WHAT IS ASKED
Rewrite all of the records with every occurrence of "array D" changed to "matrix D" and everything else left unchanged. Omit the pictures from your answer.

-=-=-

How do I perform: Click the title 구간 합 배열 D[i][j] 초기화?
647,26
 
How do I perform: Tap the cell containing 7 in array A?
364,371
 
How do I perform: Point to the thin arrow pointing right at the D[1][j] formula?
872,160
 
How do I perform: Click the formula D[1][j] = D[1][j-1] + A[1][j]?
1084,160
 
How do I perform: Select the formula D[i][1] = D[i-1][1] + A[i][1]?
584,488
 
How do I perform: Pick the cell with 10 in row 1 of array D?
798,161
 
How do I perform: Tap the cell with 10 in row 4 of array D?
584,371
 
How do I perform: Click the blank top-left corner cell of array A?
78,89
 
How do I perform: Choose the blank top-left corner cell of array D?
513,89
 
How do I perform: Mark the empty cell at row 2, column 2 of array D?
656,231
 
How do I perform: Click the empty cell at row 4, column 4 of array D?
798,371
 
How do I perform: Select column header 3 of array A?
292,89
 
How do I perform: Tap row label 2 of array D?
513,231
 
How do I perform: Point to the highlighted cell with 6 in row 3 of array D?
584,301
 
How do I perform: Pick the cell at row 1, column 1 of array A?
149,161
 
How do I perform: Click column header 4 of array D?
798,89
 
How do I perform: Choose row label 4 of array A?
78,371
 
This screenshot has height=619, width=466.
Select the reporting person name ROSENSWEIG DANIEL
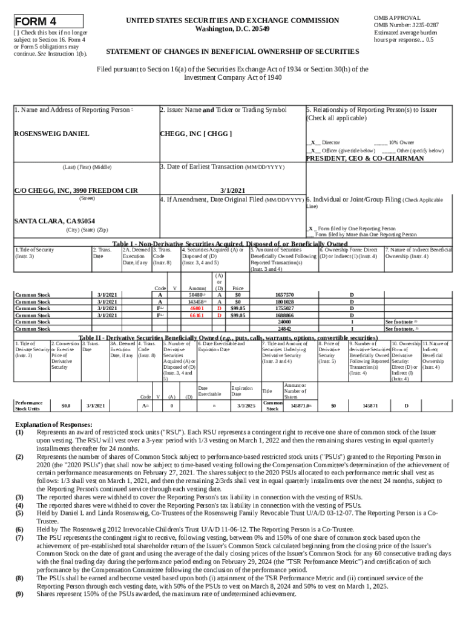coord(51,134)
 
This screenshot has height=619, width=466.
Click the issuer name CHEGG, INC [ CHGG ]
coord(195,134)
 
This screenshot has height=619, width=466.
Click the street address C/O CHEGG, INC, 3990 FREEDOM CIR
coord(74,190)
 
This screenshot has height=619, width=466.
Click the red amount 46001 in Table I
coord(195,308)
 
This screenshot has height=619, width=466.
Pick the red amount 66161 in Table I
coord(195,315)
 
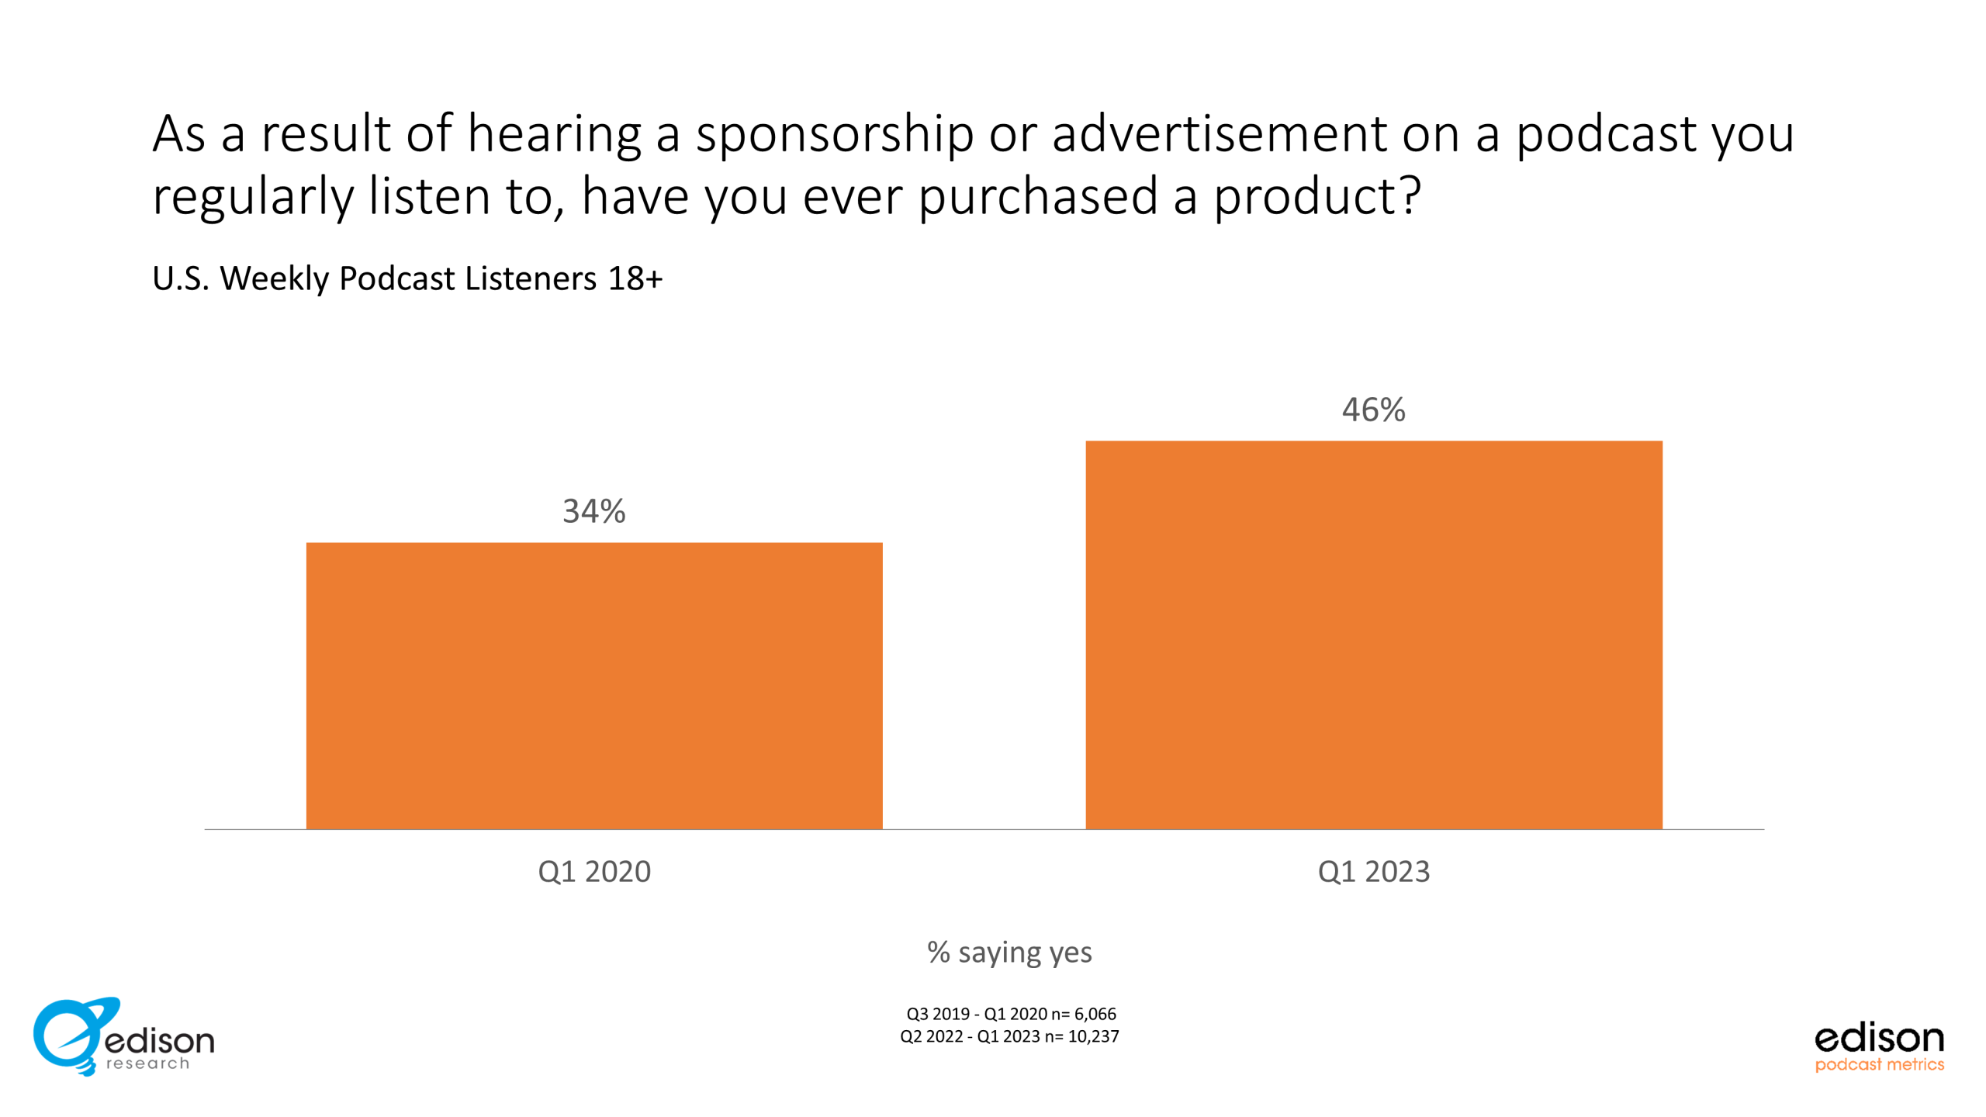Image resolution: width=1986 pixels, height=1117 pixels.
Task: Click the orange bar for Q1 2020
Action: click(x=594, y=686)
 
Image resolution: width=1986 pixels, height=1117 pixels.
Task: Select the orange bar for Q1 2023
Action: click(x=1374, y=635)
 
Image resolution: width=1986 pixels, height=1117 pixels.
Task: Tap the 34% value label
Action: click(x=594, y=511)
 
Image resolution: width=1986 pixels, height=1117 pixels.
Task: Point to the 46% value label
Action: click(x=1374, y=410)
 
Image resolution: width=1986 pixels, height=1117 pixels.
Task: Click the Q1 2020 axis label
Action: click(x=594, y=871)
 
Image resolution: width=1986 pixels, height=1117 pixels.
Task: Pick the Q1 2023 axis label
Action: click(x=1374, y=871)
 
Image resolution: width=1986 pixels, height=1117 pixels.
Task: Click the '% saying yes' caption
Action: click(x=1009, y=953)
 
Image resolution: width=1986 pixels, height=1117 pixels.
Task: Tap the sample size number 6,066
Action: click(x=1095, y=1014)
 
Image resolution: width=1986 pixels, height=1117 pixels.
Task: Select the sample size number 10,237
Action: click(x=1094, y=1036)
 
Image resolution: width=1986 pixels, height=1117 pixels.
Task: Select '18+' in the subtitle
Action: click(x=635, y=278)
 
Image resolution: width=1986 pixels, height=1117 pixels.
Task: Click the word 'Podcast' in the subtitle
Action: click(x=397, y=278)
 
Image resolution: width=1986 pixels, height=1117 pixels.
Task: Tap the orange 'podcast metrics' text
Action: click(x=1880, y=1064)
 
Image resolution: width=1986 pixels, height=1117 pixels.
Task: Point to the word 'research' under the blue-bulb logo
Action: click(x=147, y=1063)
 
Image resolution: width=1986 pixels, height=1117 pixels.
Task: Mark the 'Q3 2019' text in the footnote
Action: click(x=938, y=1014)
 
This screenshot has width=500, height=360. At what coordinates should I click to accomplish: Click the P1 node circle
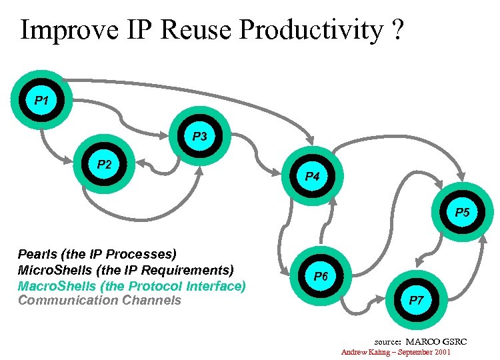[41, 101]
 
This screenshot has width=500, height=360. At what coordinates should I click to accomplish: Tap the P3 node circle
[200, 137]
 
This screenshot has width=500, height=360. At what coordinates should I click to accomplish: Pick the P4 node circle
[312, 177]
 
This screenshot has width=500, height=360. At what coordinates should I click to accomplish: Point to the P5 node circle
[462, 213]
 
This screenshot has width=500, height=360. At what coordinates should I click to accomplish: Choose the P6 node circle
[321, 275]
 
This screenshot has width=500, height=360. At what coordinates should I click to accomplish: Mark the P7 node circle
[417, 300]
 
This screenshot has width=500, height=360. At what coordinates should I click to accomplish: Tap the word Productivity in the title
[311, 30]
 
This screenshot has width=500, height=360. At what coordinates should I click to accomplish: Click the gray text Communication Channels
[99, 300]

-=-=-

TASK SOLUTION
How do I perform: Click the title 구간 합 배열 D[i][j] 초기화?
647,26
 
How do I perform: Tap the cell containing 7 in array A?
364,371
 
How do I perform: Point to the thin arrow pointing right at the D[1][j] formula?
872,160
 
How do I perform: Click the formula D[1][j] = D[1][j-1] + A[1][j]?
1084,160
 
How do I perform: Select the formula D[i][1] = D[i-1][1] + A[i][1]?
584,488
 
How do I perform: Pick the cell with 10 in row 1 of matrix D?
798,161
 
How do I perform: Tap the cell with 10 in row 4 of matrix D?
584,371
 
How do I perform: Click the blank top-left corner cell of array A?
78,89
 
How do I perform: Choose the blank top-left corner cell of matrix D?
513,89
 
How do I perform: Mark the empty cell at row 2, column 2 of matrix D?
656,231
 
How do I perform: Click the empty cell at row 4, column 4 of matrix D?
798,371
 
How do I perform: Select column header 3 of array A?
292,89
 
How do I perform: Tap row label 2 of matrix D?
513,231
 
How do I perform: Point to the highlighted cell with 6 in row 3 of matrix D?
584,301
 
How do I perform: Pick the cell at row 1, column 1 of array A?
149,161
 
How do I perform: Click column header 4 of matrix D?
798,89
 
How do I perform: Choose row label 4 of array A?
78,371
 
This screenshot has height=619, width=466.
Select the reporting person name ROSENSWEIG DANIEL
coord(51,134)
 
This screenshot has height=619, width=466.
Click the issuer name CHEGG, INC [ CHGG ]
coord(195,134)
 
This screenshot has height=619, width=466.
Click the street address C/O CHEGG, INC, 3990 FREEDOM CIR
coord(74,190)
 
This screenshot has height=619, width=466.
Click the red amount 46001 in Table I
coord(195,308)
 
This screenshot has height=619, width=466.
Pick the red amount 66161 in Table I
coord(195,315)
 
Image resolution: width=1986 pixels, height=1117 pixels.
Task: Click the orange bar for Q1 2020
Action: click(x=594, y=686)
 
Image resolution: width=1986 pixels, height=1117 pixels.
Task: Select the orange bar for Q1 2023
Action: click(x=1374, y=635)
 
Image resolution: width=1986 pixels, height=1117 pixels.
Task: Tap the 34% value label
Action: click(x=594, y=511)
 
Image resolution: width=1986 pixels, height=1117 pixels.
Task: Point to the 46% value label
Action: click(x=1374, y=410)
 
Image resolution: width=1986 pixels, height=1117 pixels.
Task: Click the Q1 2020 axis label
Action: click(x=594, y=871)
 
Image resolution: width=1986 pixels, height=1117 pixels.
Task: Pick the Q1 2023 axis label
Action: click(x=1374, y=871)
 
Image resolution: width=1986 pixels, height=1117 pixels.
Task: Click the '% saying yes' caption
Action: click(x=1009, y=953)
 
Image resolution: width=1986 pixels, height=1117 pixels.
Task: Tap the sample size number 6,066
Action: click(x=1095, y=1014)
 
Image resolution: width=1986 pixels, height=1117 pixels.
Task: Select the sample size number 10,237
Action: click(x=1094, y=1036)
 
Image resolution: width=1986 pixels, height=1117 pixels.
Task: Select '18+' in the subtitle
Action: click(x=635, y=278)
 
Image resolution: width=1986 pixels, height=1117 pixels.
Task: Click the word 'Podcast' in the subtitle
Action: click(x=397, y=278)
 
Image resolution: width=1986 pixels, height=1117 pixels.
Task: Tap the orange 'podcast metrics' text
Action: click(x=1880, y=1064)
 
Image resolution: width=1986 pixels, height=1117 pixels.
Task: Point to the word 'research' under the blue-bulb logo
Action: click(x=147, y=1063)
 
Image resolution: width=1986 pixels, height=1117 pixels.
Task: Mark the 'Q3 2019' text in the footnote
Action: click(x=938, y=1014)
 
This screenshot has width=500, height=360. At what coordinates should I click to accomplish: Click the P1 node circle
[41, 101]
 
This screenshot has width=500, height=360. At what coordinates should I click to accomplish: Tap the P3 node circle
[200, 137]
 
This screenshot has width=500, height=360. At what coordinates should I click to accomplish: Pick the P4 node circle
[312, 177]
 
This screenshot has width=500, height=360. At what coordinates should I click to accomplish: Point to the P5 node circle
[462, 213]
 
This screenshot has width=500, height=360. At what coordinates should I click to accomplish: Choose the P6 node circle
[321, 275]
 
This screenshot has width=500, height=360. At what coordinates should I click to accomplish: Mark the P7 node circle
[417, 300]
 
This screenshot has width=500, height=360. At what coordinates should I click to accomplish: Tap the word Productivity in the title
[311, 30]
 
This screenshot has width=500, height=360. At what coordinates should I click to accomplish: Click the gray text Communication Channels
[99, 300]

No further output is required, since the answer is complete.